Global localization is a fundamental capability required for long-term and drift-free robot navigation. However, current methods fail to relocalize when faced with significantly different viewpoints. We present ROMAN (Robust Object Map Alignment Anywhere), a global localization method capable of localizing in challenging and diverse environments by creating and aligning maps of open-set and view-invariant objects. ROMAN formulates and solves a registration problem between object submaps using a unified graph-theoretic global data association approach with a novel incorporation of a gravity direction prior and object shape and semantic similarity. This work's open-set object mapping and information-rich object association algorithm enables global localization, even in instances when maps are created from robots traveling in opposite directions. Through a set of challenging global localization experiments in indoor, urban, and unstructured/forested environments, we demonstrate that ROMAN achieves higher relative pose estimation accuracy than other image-based pose estimation methods or segment-based registration methods. Additionally, we evaluate ROMAN as a loop closure module in large-scale multi-robot SLAM and show a 35% improvement in trajectory estimation error compared to standard SLAM systems using visual features for loop closures.

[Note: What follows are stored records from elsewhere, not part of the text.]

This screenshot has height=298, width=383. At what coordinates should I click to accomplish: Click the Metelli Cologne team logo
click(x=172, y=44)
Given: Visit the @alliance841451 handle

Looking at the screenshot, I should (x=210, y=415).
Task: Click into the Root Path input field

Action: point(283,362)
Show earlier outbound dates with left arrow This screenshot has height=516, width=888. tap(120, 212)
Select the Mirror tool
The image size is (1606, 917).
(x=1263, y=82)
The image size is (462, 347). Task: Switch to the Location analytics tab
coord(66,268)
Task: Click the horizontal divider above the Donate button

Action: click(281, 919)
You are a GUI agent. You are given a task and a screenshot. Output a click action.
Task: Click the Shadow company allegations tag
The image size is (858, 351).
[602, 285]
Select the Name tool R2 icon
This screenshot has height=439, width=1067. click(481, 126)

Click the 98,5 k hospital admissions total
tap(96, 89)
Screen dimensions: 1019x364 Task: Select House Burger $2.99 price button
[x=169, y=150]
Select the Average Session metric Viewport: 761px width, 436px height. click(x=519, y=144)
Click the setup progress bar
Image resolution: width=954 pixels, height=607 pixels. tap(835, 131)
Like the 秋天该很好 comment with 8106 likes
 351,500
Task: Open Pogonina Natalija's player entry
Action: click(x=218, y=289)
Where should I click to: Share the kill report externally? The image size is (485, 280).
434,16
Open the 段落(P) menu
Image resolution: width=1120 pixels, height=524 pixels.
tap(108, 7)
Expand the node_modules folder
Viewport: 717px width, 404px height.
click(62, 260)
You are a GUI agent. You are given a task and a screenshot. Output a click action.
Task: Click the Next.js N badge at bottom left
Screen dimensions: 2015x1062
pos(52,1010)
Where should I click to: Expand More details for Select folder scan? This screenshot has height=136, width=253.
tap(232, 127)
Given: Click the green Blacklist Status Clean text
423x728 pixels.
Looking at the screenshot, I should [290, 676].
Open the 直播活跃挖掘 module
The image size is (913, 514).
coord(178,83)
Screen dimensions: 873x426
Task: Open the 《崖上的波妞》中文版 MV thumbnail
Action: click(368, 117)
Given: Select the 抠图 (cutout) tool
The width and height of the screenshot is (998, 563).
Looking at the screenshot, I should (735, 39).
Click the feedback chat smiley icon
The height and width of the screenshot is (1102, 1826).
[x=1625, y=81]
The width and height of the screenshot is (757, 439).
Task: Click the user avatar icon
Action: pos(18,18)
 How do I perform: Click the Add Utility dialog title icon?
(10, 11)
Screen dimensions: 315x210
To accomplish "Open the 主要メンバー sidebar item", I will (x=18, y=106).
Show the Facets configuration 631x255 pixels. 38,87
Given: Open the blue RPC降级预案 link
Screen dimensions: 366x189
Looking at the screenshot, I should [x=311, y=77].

Code and videos can be found at https://acl.mit.edu/roman.

Paper Structure

This paper contains 24 sections, 6 equations, 5 figures, 5 tables.

Figures (5)

  • Figure 1: Pair of segment submaps matched by two robots traveling in opposite directions in an off-road environment. Associated segments found by the proposed method are connected by lines and projected onto the image plane. (Top) Each pair of associated segments is drawn with the same color. The remaining, unmatched segments are shown in random colors and all other background points are shown in gray. (Bottom) The same associated segments and their convex hulls are visualized in the original image observations. Further visualization is shown in the supplementary video.
  • Figure 2: Visualization of improved affinity metrics. The gravity-based distance score, $s_\text{gravity}$ promotes pairs of associations that are consistent with the direction of gravity, while $s_\text{shape}$ and $s_\text{semantic}$ are used to encourage individual associations to be consistent in terms of geometric shape and semantics respectively.
  • Figure 3: ROMAN employs a front-end mapping module to create maps of open-set objects, representing each object with its centroid and feature descriptor. Local collections of objects are grouped into submaps and used for global localization by matching objects between two submaps. Accurate data association is achieved using a graph-theoretic formulation which leverages object shape and semantic similarity and a gravity prior.
  • Figure 4: Off-road qualitative pose graph trajectory estimate. Easy, medium, and hard cases comparing using ROMAN and KM for loop closures. Different combinations were paired together to make easy, medium, and hard cases. In the easy case, robots travel in the same direction; in the medium case, the two runs go in opposite directions except for the small connecting neck; and in the hard case, robots only cross paths going in opposite directions. Only ROMAN successfully finds loop closures between robots running in opposite directions.
  • Figure 5: Environmental setup used in the ground-aerial cross-view localization experiment as seen from both ground view (left) and aerial view (right).